» **Data entries**
"""

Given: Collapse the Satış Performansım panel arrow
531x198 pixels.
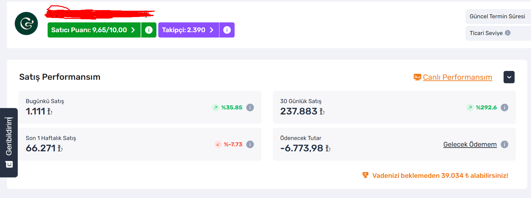Looking at the screenshot, I should pos(509,77).
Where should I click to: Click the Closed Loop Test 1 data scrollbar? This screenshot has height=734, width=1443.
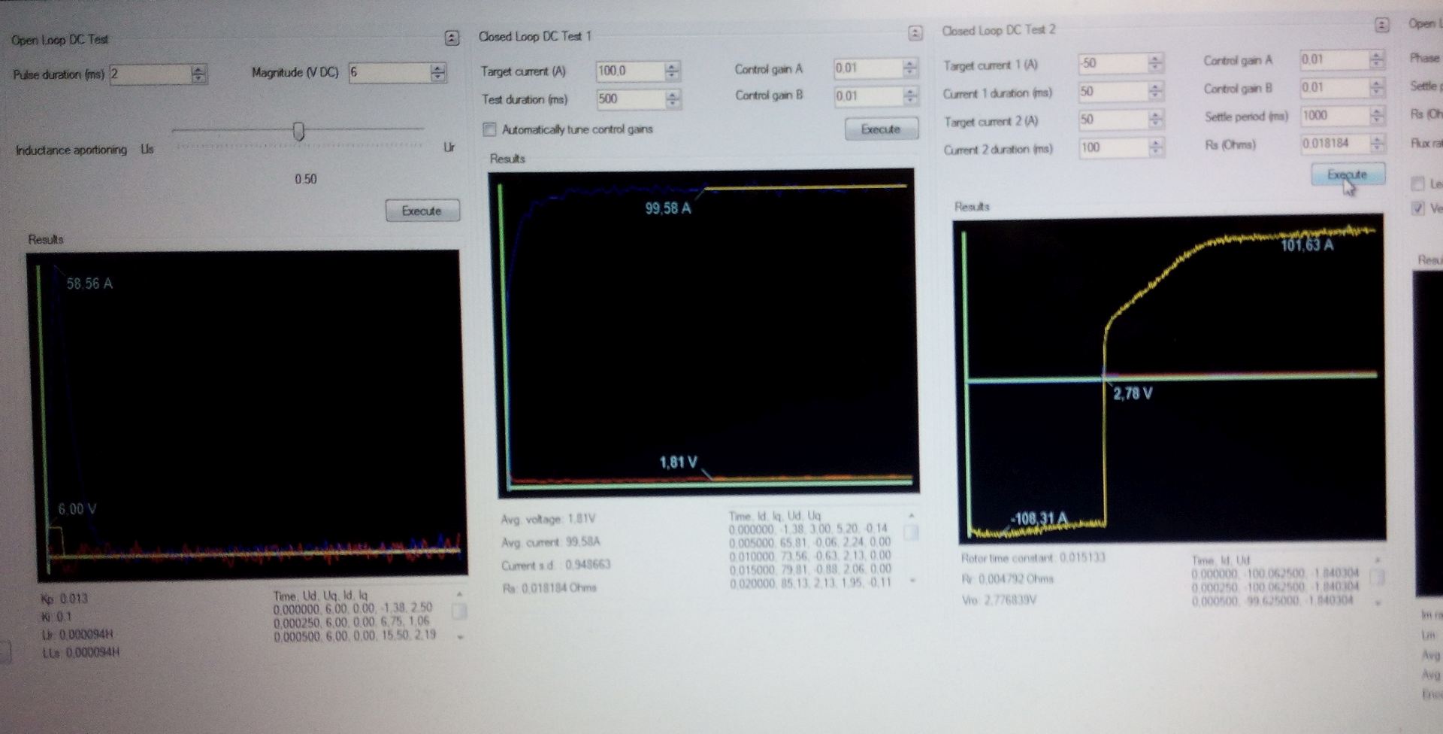[x=911, y=547]
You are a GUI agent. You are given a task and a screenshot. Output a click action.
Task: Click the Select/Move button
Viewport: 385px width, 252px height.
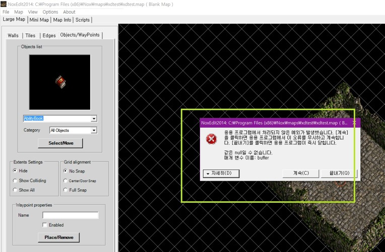(60, 143)
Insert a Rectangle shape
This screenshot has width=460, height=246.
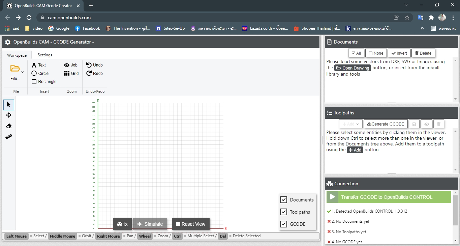tap(44, 82)
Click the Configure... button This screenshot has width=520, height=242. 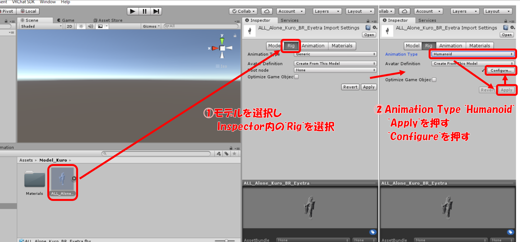tap(501, 71)
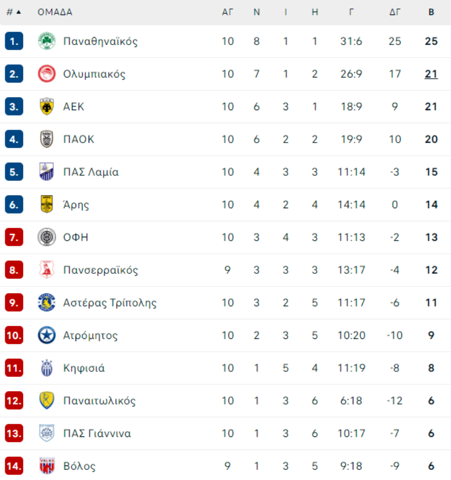The image size is (451, 480).
Task: Click the PAOK club crest icon
Action: pyautogui.click(x=47, y=139)
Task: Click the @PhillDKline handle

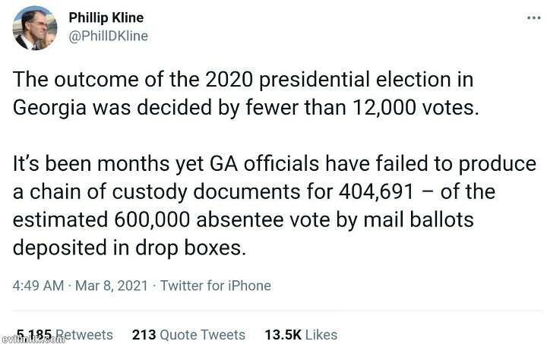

"""

» **Task description**
Lay out the stretch from the line containing "Where should I" through the line containing "tap(44, 82)" as a JSON list of strings, one string per line and no blank lines. Omit the pictures.

» **Solution for this exercise**
[
  "Where should I click to: Click the Closed Loop Test 1 data scrollbar? This screenshot has height=734, width=1443.",
  "[x=911, y=547]",
  "You are a GUI agent. You are given a task and a screenshot. Output a click action.",
  "Task: Click the Select/Move button",
  "Viewport: 385px width, 252px height.",
  "(60, 143)",
  "Insert a Rectangle shape",
  "This screenshot has width=460, height=246.",
  "tap(44, 82)"
]